Would the GTX 1070 8gb graphics card be a better option than the Quadro M3000 card ?
Any help would be muchly appreciated.
THnaks
The 1070 is the card for you out of those two cards. The M3000 just doesn't have the amount of memory required for such things and is a far slower card than the 1070. The multi precision data point on the new pascal architecture make quadro's redundant except with the high end M6000 which has a ridiculous amount of memory on board which is required for rendering very cool movie scenes and stuff.
I was one the fence on this issue as well, and decided to try a gtx 1060.

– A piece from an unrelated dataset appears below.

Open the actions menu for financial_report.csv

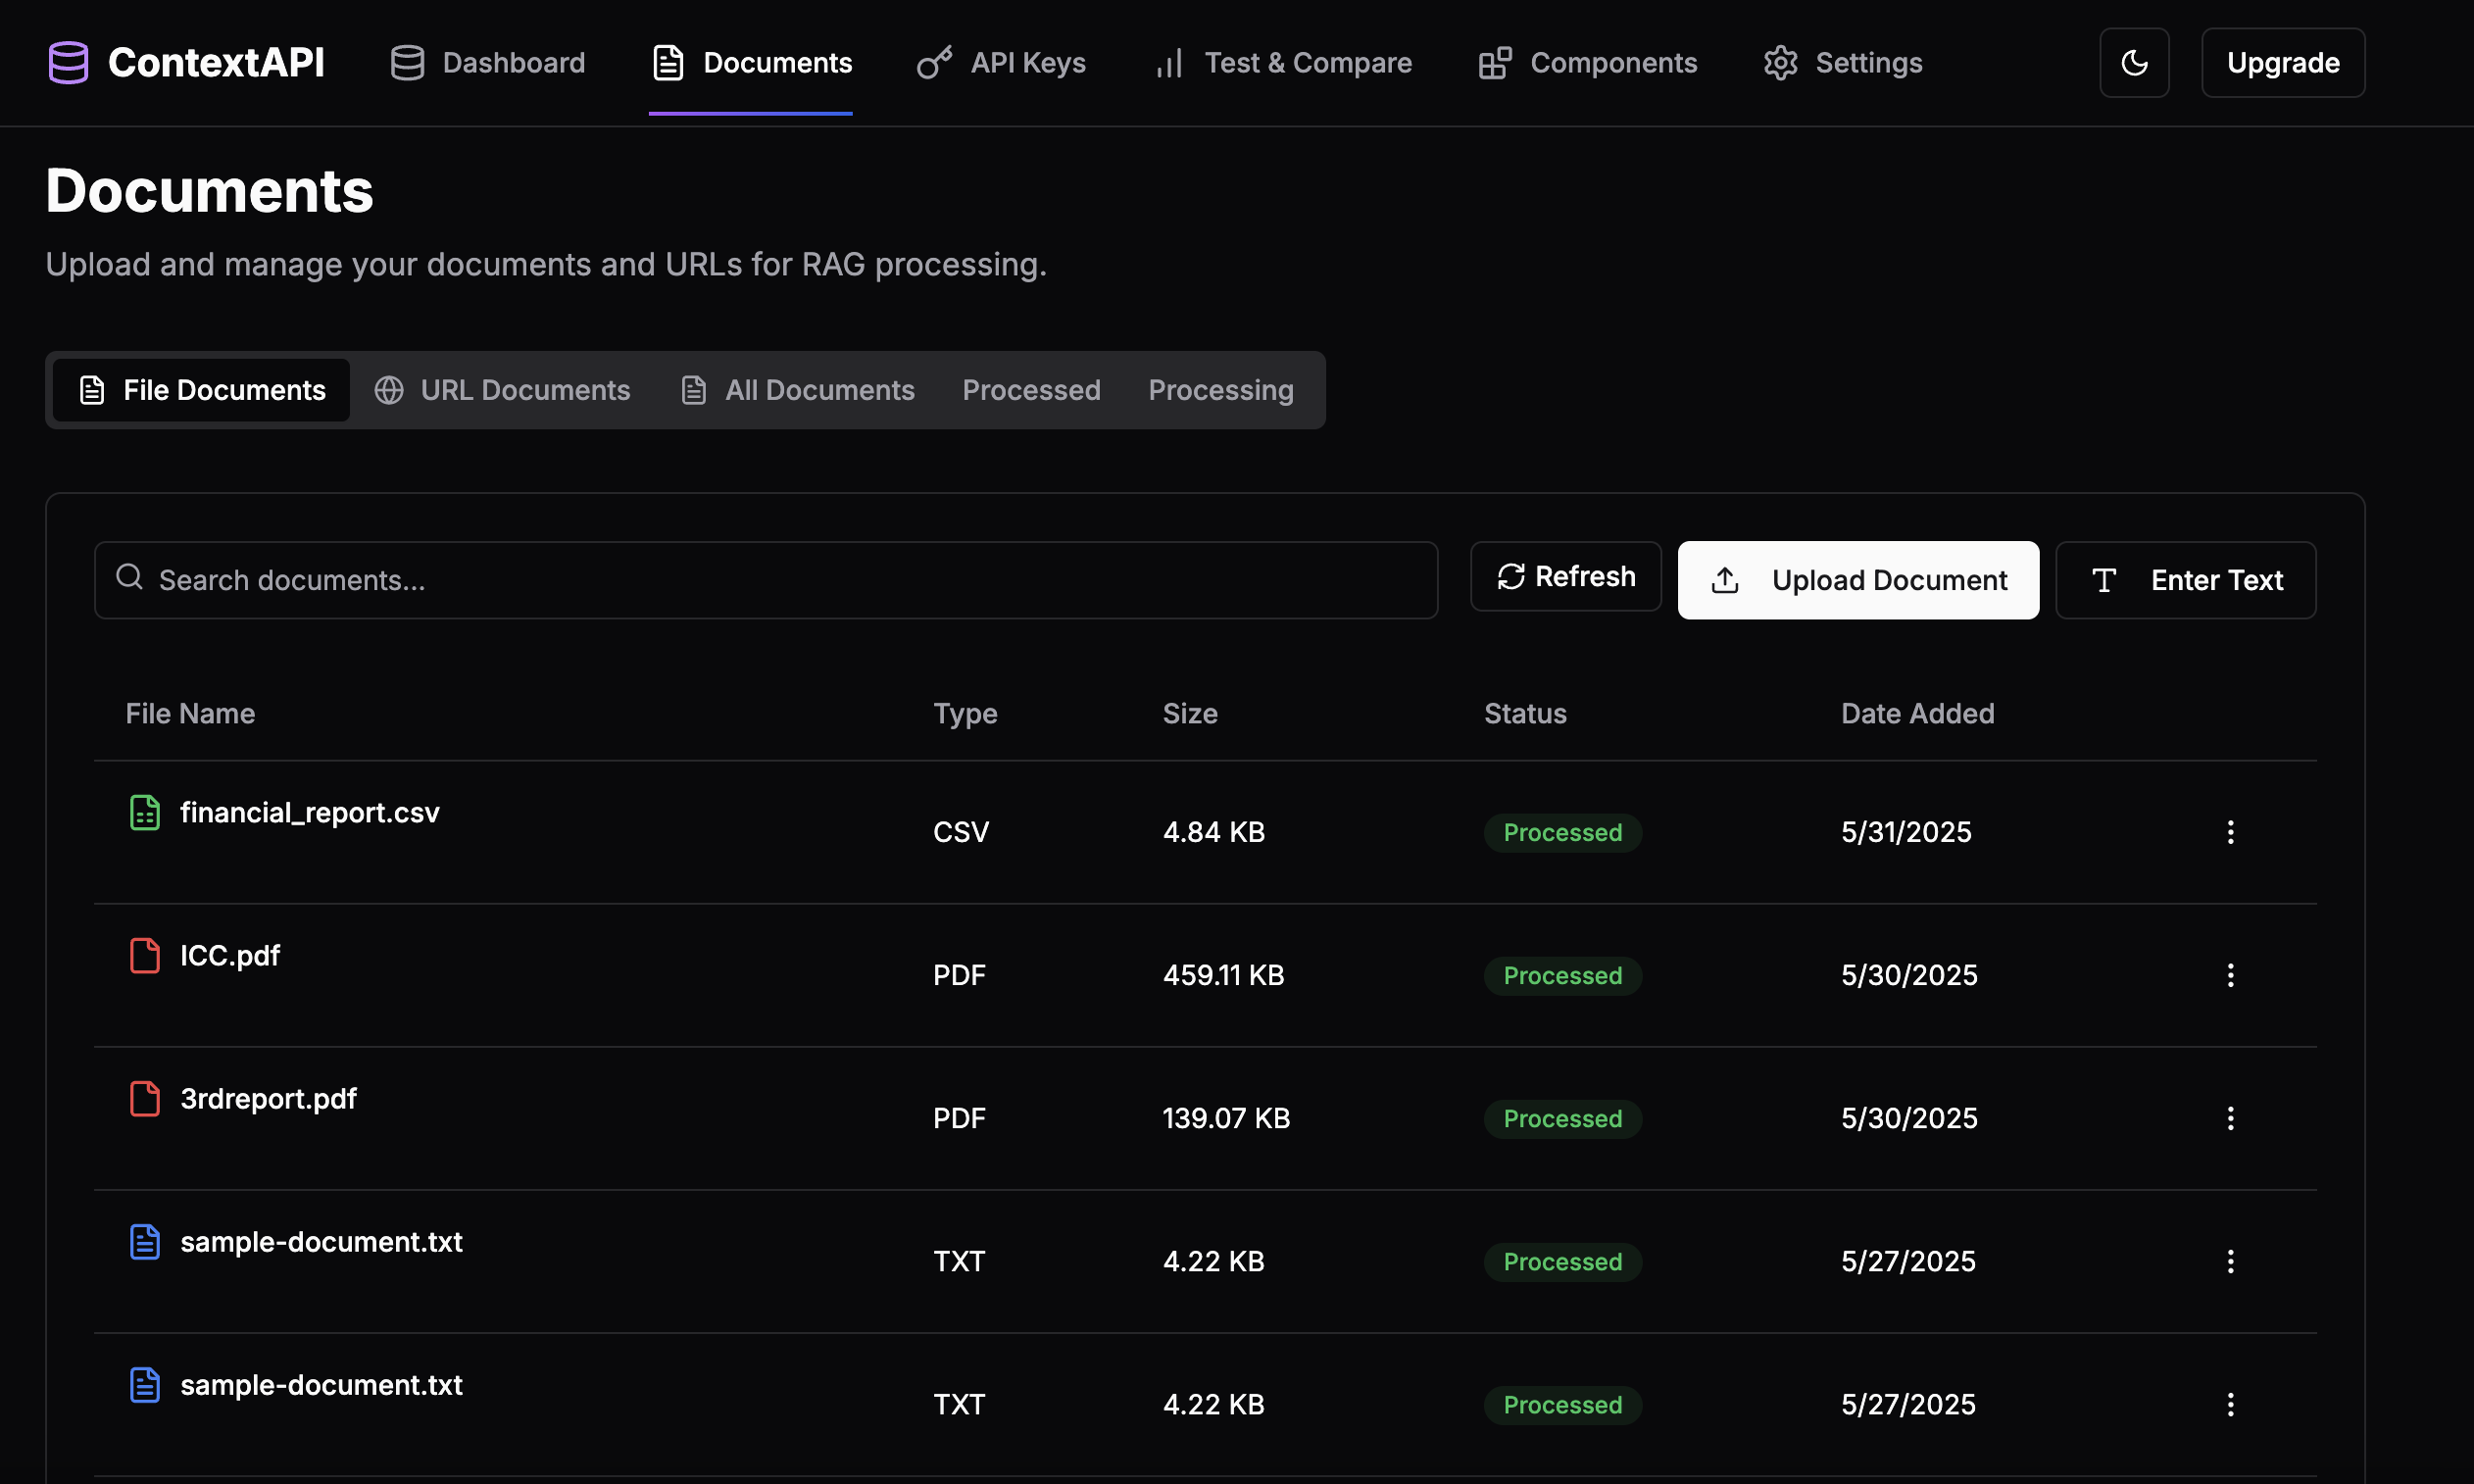[2230, 831]
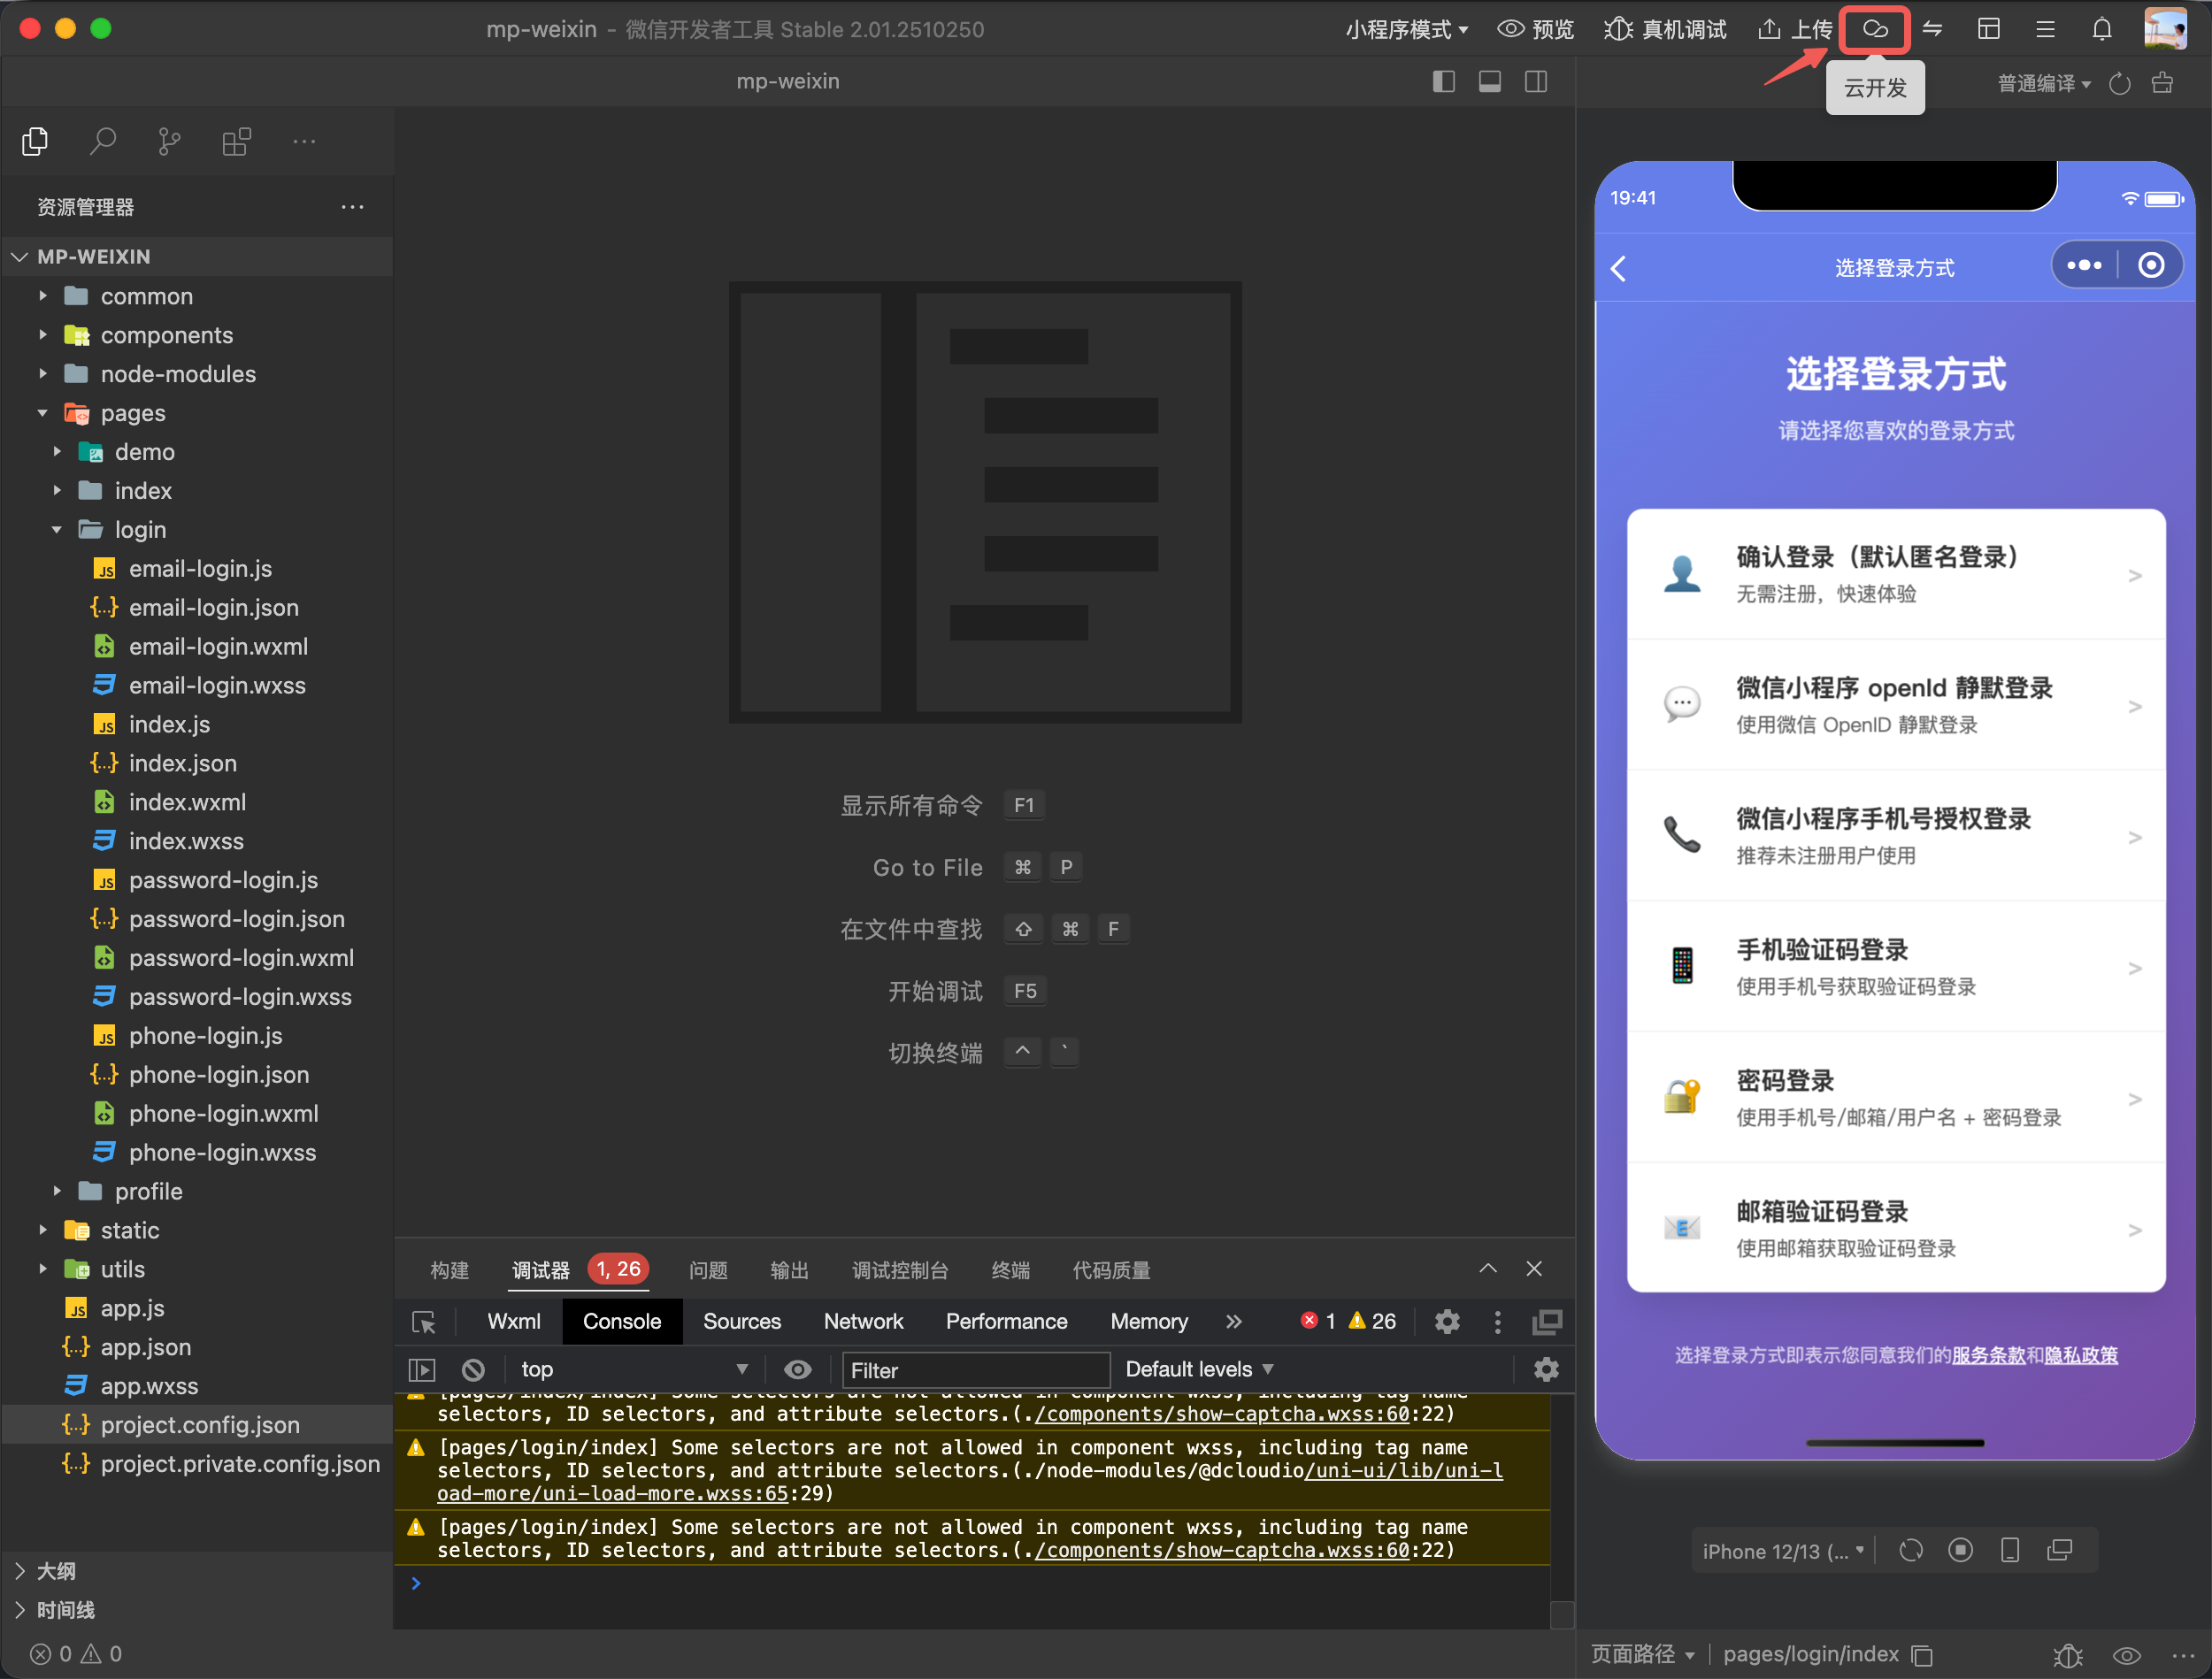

For those that need convincing I just ran CADALYST benchmark on my system with a GTX 1060 3G ram card, it has an overclocked 6700k cpu,16gb 3000mhz ram and Samsung 950pro SSD my results astonishing compared to some others online I found that were using a MUCH more expensive E5-2697v3 and Quadro K5200.
With the benchmark it gives users something to compare
My benchmark score (i7 6700k, Asus 1060 gtx 3g,)
C2015 Total Index =745
3d Graphics Index =1806
2d Graphics Index =514
Disk Index =319
CPU Index =342
single loop time 8 min
MUCH higher end system(Xeon E5-2697v3, Quadro K5200)
C2015 Total Index =512
3d Graphics Index =1161
2d Graphics Index =383
Disk Index =263
CPU Index =242
single loop time 10 min
We are running Autocad 2016 with Cadworx 2016. I just rebuilt a HP Z420 and put in 32 gig RAM, 500 gig SSD and the Geforce GTX 1070. Working great and all of a sudden we are geeting a memory error that points to the video card. Unhandled Access Violation Reading 0x24e0. Actally that is how I ran across this form. We have done the graphicsconfig and 3dconfig and no change. Anyone have any suggestions? I am perplexed? I am an IT Manager and not an Autocad user. Wondering if there is an training for us hardware support people?
I believe when you first install Autocad, it register the GPU and other info from your system, but now is detecting a major change, so the start profile doesn’t match the hardware, it might even think that is a different computer. I think it’s a licensing issue. Maybe a reinstall will work. I don’t remember if Autocad has a repair option from the original CD.